A lot of the news coverage of distracted driving focuses on cellphones. And for good reason; distracted driving has become much more common since almost everyone started carrying phones. But practically since the automobile was invented, drivers have gotten into accidents because they failed to focus on the road.
Other forms of distracted driving
While talking, texting and using apps and driving at the same time causes thousands of serious car accidents in the U.S. every year, mobile phones are not the only way motorists distract themselves. Other forms of driver distraction include:
• Eating or drinking
• Changing the radio station, CD or mp3 playing
• Putting on makeup or brushing hair
• Changing clothes
• Dealing with a child or infant
• Talking to passengers
Anything that takes your eyes off the road, your hands off the wheel, or both, is a distraction. Even a brief distraction can lead to danger. Two seconds of distracted driving doubles the chances of a car accident, according to AAA. Looking away from the road for five seconds is the equivalent of driving across a football field wearing a blindfold. And once a driver stops being distracted, the mental effects can last up to 27 seconds.
Distracted driving and the law
Illinois law prohibits the use of handheld cellphones and other devices while driving.

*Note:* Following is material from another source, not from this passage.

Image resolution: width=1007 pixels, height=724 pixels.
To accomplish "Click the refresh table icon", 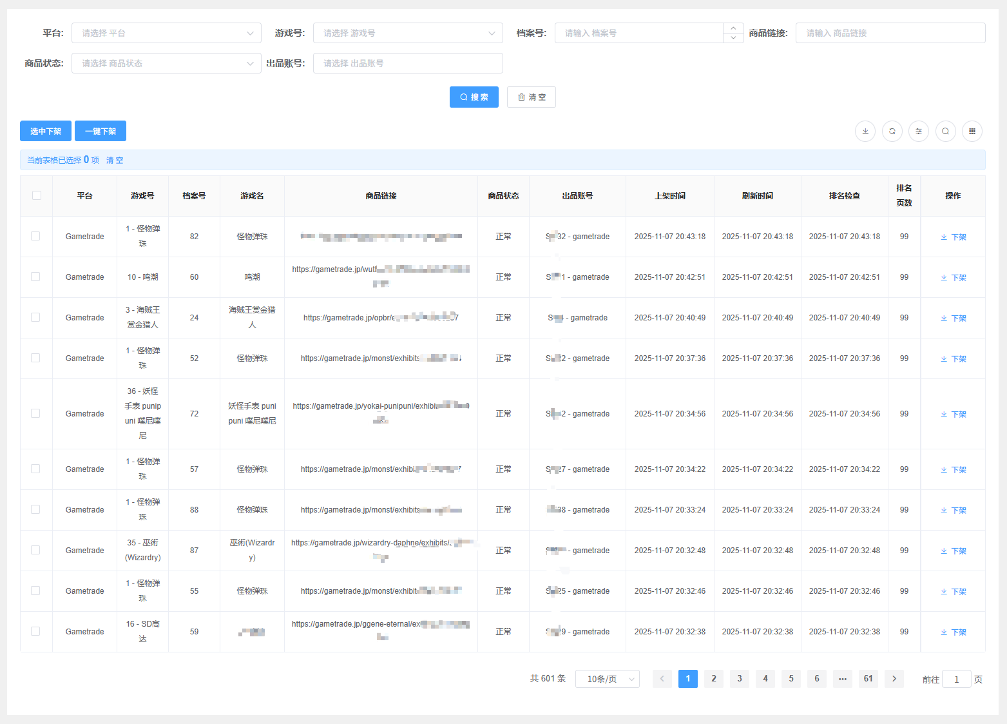I will pyautogui.click(x=892, y=132).
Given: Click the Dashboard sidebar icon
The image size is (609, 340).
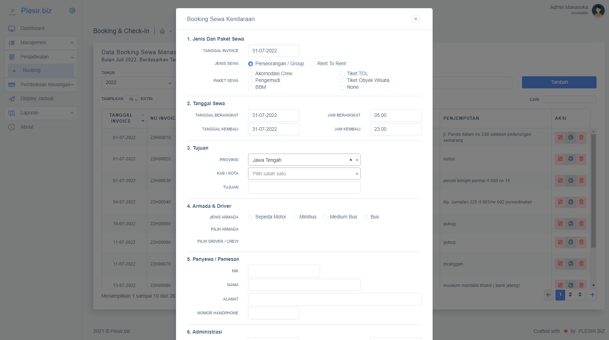Looking at the screenshot, I should pyautogui.click(x=12, y=28).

Hands-free use of cellphones is restricted to drivers age 19 and above. But as we have shown, this law does not ban all types of distracted driving. Besides, the police often cannot catch distracted drivers using their phones until they have already injured innocent people.
Distracted driving is a form of negligence under state law. Victims of a negligent driver have the right to pursue compensation from that person for things like lost wages, pain and suffering, and medical bills. Litigation cannot undo the injuries you have suffered, but they can help you set things right financially.